A word that seems to be thrown around far too often in the context of college admissions. It is heard with both congratulatory remarks on college acceptances and pitying condolences regarding rejections.
“Congratulations, you deserve it!” Or “I’m so sorry, you totally deserved it.” Worse yet, “you deserve it more than him.”
We brand each other with judgements based on what we see of others: appearance, behavior, extracurricular activities, all to generate some sort of biased mock-up identity about peers. We think we know the credentials of a certain other student applying to the same university, and it is so easy to compare ourselves to each other. But instead of only criticizing others as peers, we also see them in the eyes of a college admissions officer evaluating their application.
It’s simple self-deprecation. Unproductive and detrimental, this comparative evaluation we subject ourselves to is inherently wrong for so many reasons. But mostly, it stems from the realm of what we think we know.

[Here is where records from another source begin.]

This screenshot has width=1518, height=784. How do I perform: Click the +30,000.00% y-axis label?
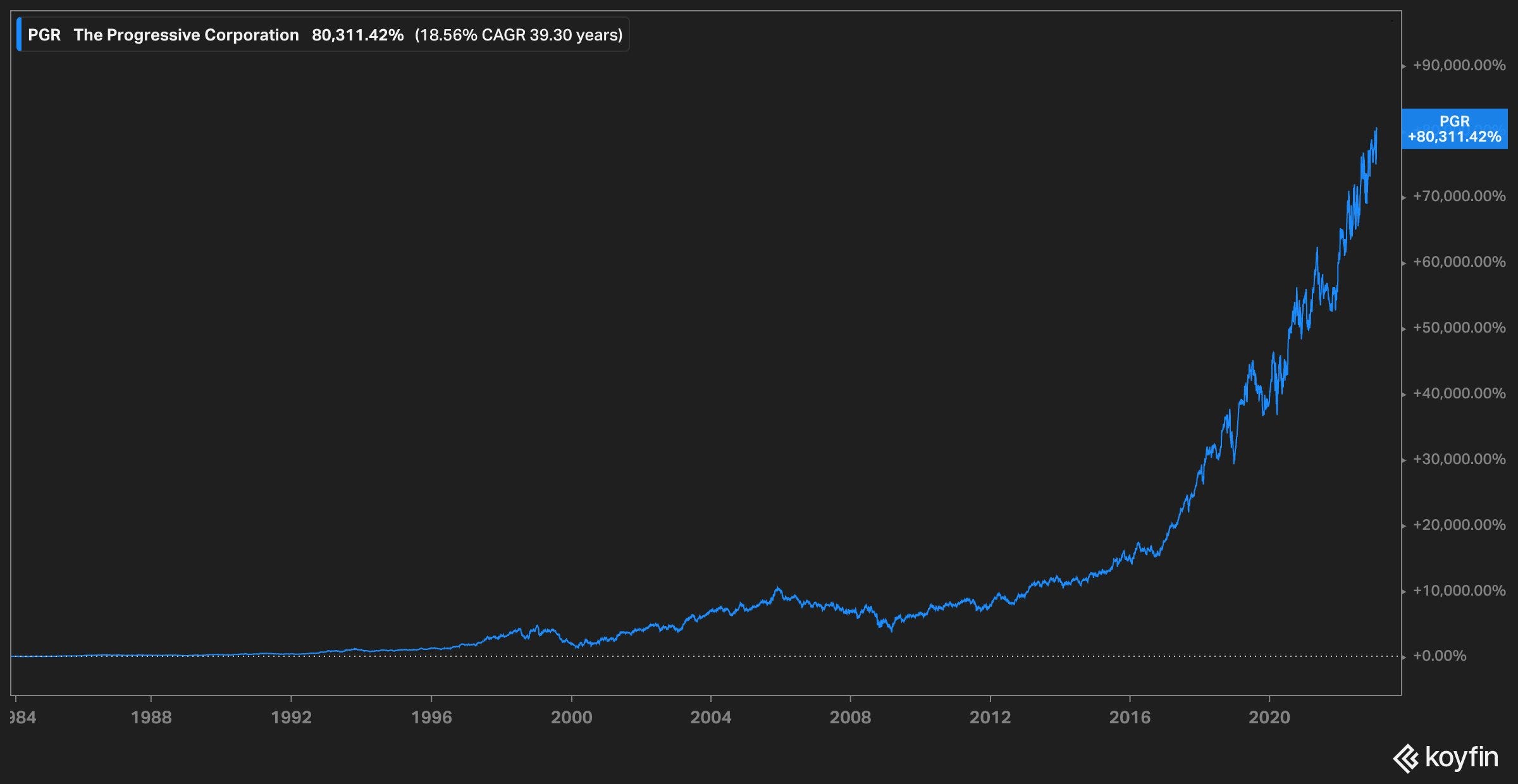[x=1459, y=459]
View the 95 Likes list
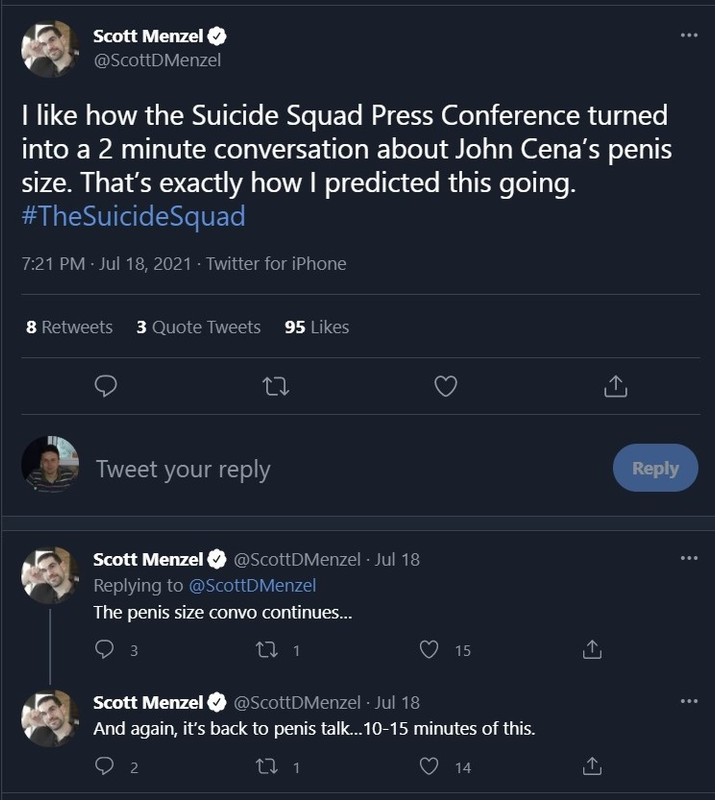The width and height of the screenshot is (715, 800). pyautogui.click(x=316, y=327)
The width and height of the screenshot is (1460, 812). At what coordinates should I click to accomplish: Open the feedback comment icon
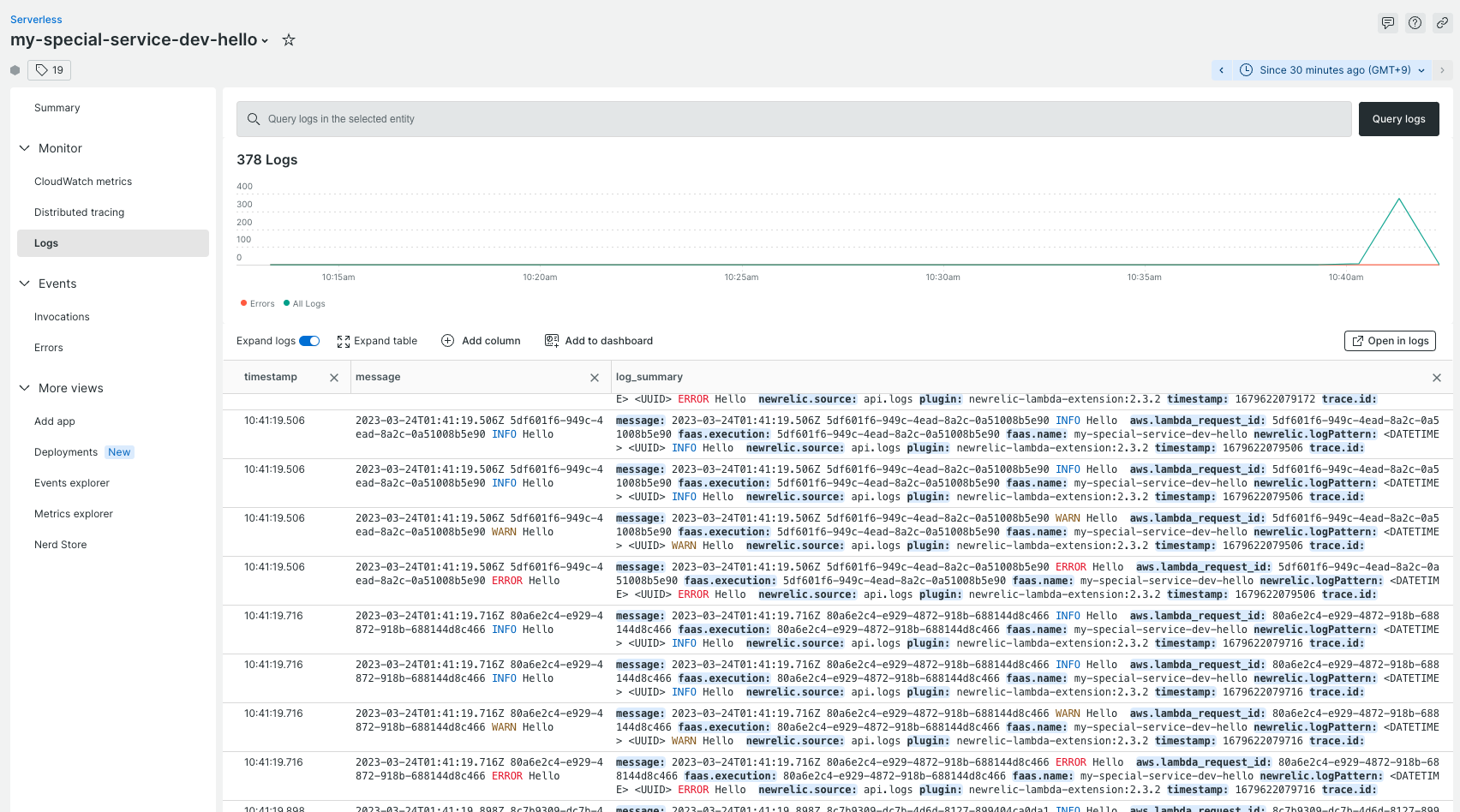click(1387, 22)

College admissions are a crapshoot. It’s scientifically proven by the same statistics that are supposed to provide applicant security. No one will ever know why they were not admitted to that school they statistically should have been, or why they were accepted to one that they were not expecting to.

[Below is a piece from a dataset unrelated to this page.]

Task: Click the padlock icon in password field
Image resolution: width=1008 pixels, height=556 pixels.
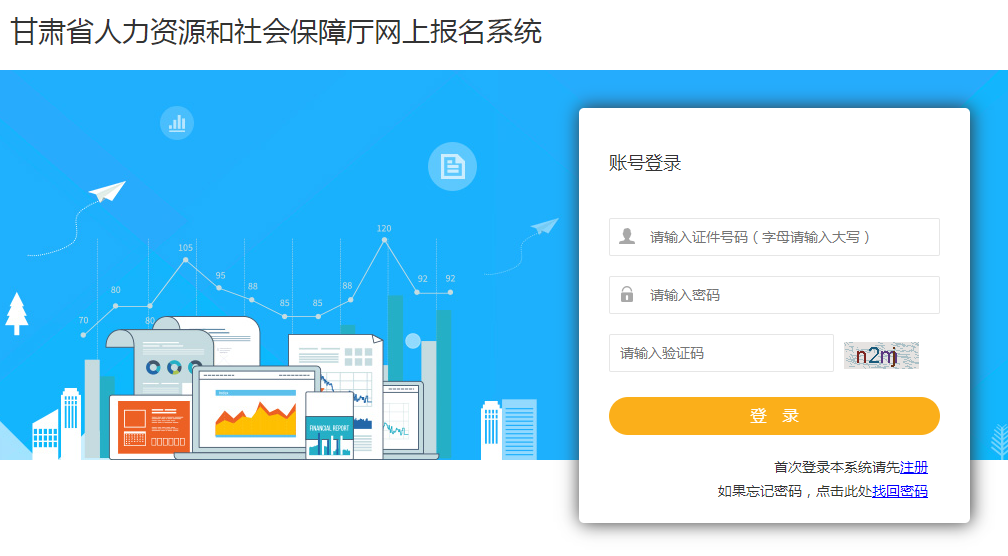Action: click(x=627, y=294)
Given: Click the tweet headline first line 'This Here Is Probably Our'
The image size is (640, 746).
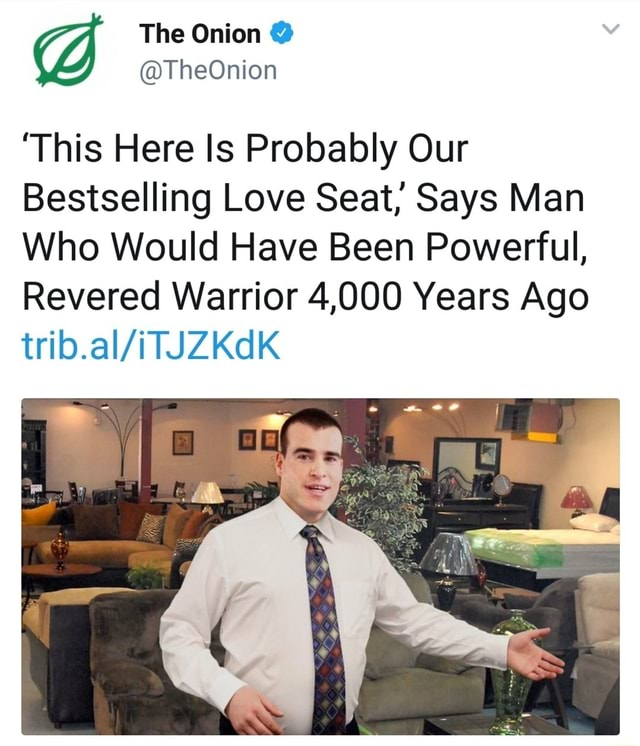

We are all going to end up somewhere, whether it be at a four year university, a community college, the Peace Corps or bumming on our parents’ couch as we “figure things out” for a while.
Lets drop this idea of deserving. We all came into this world, entitled to nothing but what we make for ourselves. Each student may have his or her own impressive academic record and personal accomplishments, but still nothing entitles someone to a seat at a certain university.

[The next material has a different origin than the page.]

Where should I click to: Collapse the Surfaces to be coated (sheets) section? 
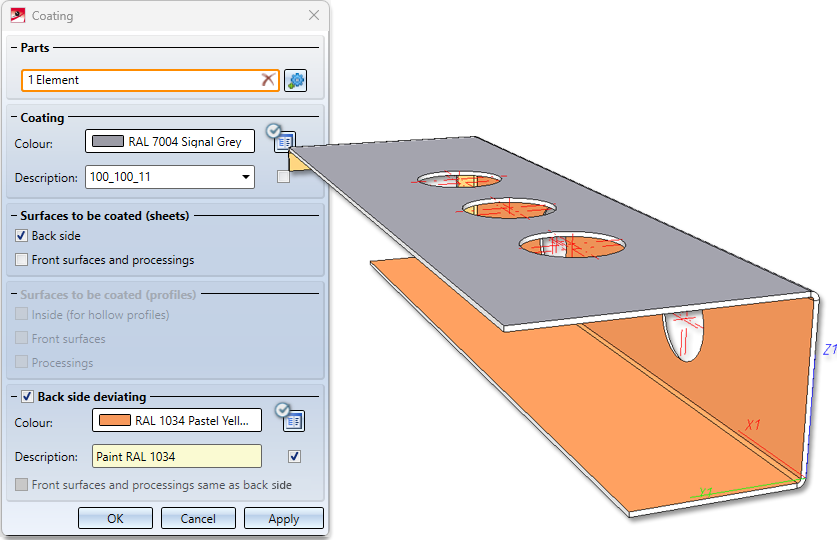14,216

Our focus as media-driven teenagers often tends to point inwards, not only to ourselves, but to the limits of what we think we know. Being educated and successful isn’t about the college you go to or the job you get. It’s about what you do with any single opportunity you are confronted with, and every single opportunity that you seek out for yourself. This world doesn’t owe us anything as young adults — we will only go as far as we are driven to go.
Palo Alto may seem to us like a stifling bubble right now (especially to us seniors on the brink of escape), but to other parts of the world, it’s paradise. Silicon Valley is an international symbol for innovation and success, but I feel that in the middle of the viral fame, we often forget how success is made. And it is most certainly not made by standing still, waiting to be recognized for what we “deserve.”